Por ejemplo, si creciste en un ambiente hostil y abusivo, no tienes que decidir necesariamente ser una persona abusiva. Si creciste con muchas carencias, no debes conformarte con ser carente por el resto de tu vida. Si no tuviste una formación o educación formal, nunca es tarde para comenzar a estudiar. Si fuiste recíproco de la mentira, esto no te debe convertir en un mentiroso de por vida. 
Por lo tanto, deja que tus decisiones cambien tus condiciones y no que tus condiciones dicten tus decisiones.   La Biblia dice en el Salmo 19:8, “Las leyes del SEÑOR son justas, hacen feliz a la gente.
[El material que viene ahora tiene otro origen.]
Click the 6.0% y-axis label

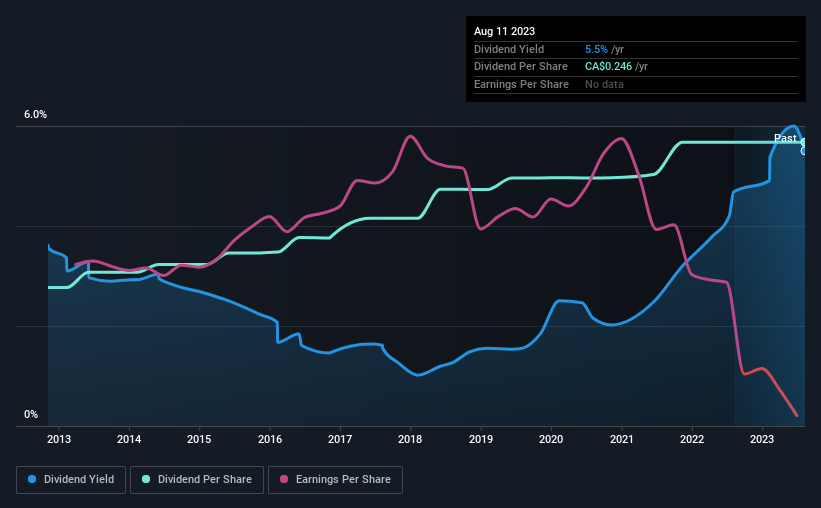35,115
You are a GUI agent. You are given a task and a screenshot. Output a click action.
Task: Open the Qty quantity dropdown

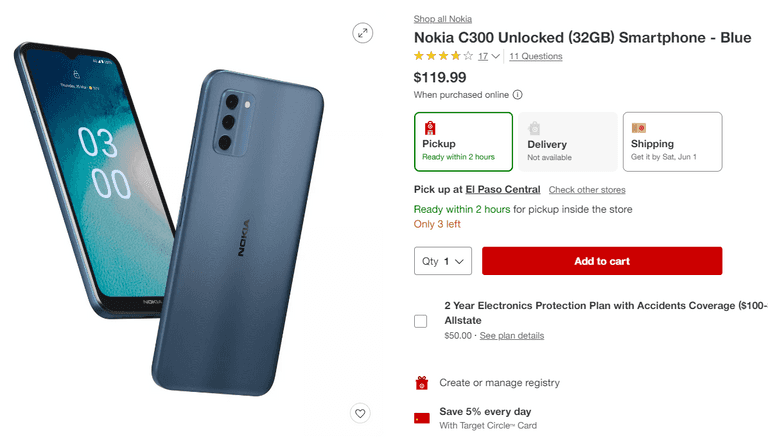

Los mandamientos del SEÑOR son buenos, le muestran a la gente el camino correcto a seguir” (PDT)

Cambios Personales

Una vez escuché una frase que me puso a pensar que dice: “Una persona cambia por dos razones: Porque aprendió demasiado o porque sufrió lo suficiente”. Creo que este mensaje no está nada descabellado ya que usualmente cambiamos por conocimiento, por decisión propia o por las circunstancias que atravesamos en nuestro diario vivir. Aunque no nos gusten los cambios, la vida misma se encarga de hacernos cambiar voluntaria o involuntariamente. 

Los cambios personales son un ejemplo de esto. Puedes seguir siendo la misma persona de siempre, pero las experiencias, el conocimiento y las situaciones del diario vivir, nos enseñan ricas y gratas lecciones. Es más, Dios desea que poco a poco vayamos cambiando para bien en nuestro crecimiento espiritual. Él desea que pasemos de le inmadurez a la madurez. Él desea que seamos moldeados para ser cada vez mejor y para que hagamos Su voluntad. 

De modo que si batallas con aquello de los cambios, solo piensa que en las manos de Dios todos los cambios obran para bien. Él desea que seas la pieza perfecta que encaja en el diseño y en los grandiosos propósitos que ha trazado para ti. Entonces, ¿dejarás que Él te cambie para bien? La Biblia dice en 2 Corintios 3:18, “Por tanto, nosotros todos, mirando a cara descubierta como en un espejo la gloria del Señor, somos transformados de gloria en gloria en la misma imagen, como por el Espíritu del Señor” (RV1960).